BEGIN RECORDS TO USE

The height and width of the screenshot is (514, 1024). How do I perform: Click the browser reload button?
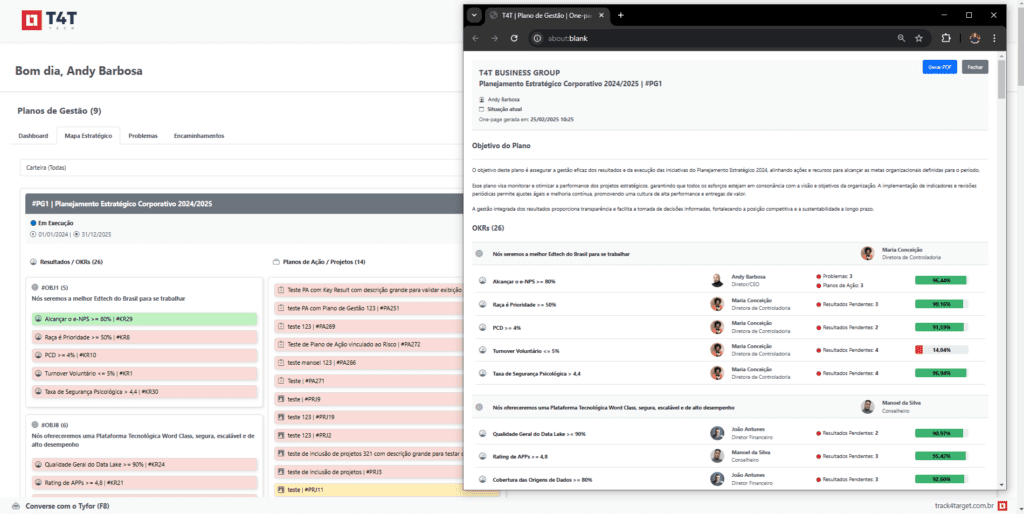pos(514,38)
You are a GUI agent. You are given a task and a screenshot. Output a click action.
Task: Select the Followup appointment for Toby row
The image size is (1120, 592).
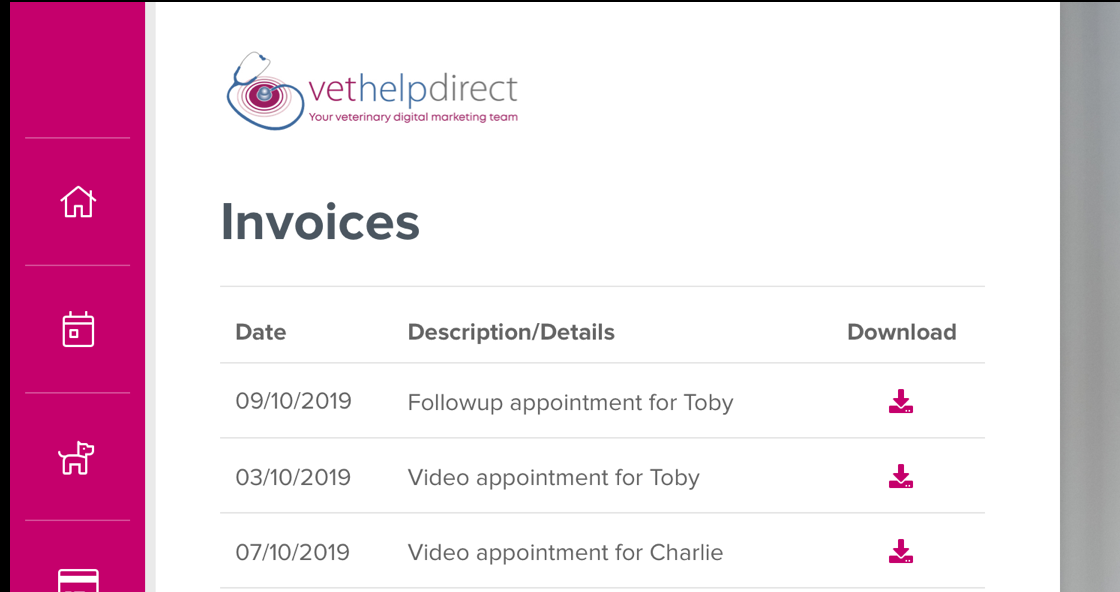[570, 403]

END RECORDS TO USE

> _TASK DIRECTIONS_: Repeat every record above exactly. Omit the pictures.

> _TASK SOLUTION_:
The height and width of the screenshot is (514, 1024). How do I perform: Click the browser reload button?
pos(514,38)
You are a GUI agent. You are given a task and a screenshot. Output a click action.
Task: Select the Followup appointment for Toby row
The image size is (1120, 592).
[570, 403]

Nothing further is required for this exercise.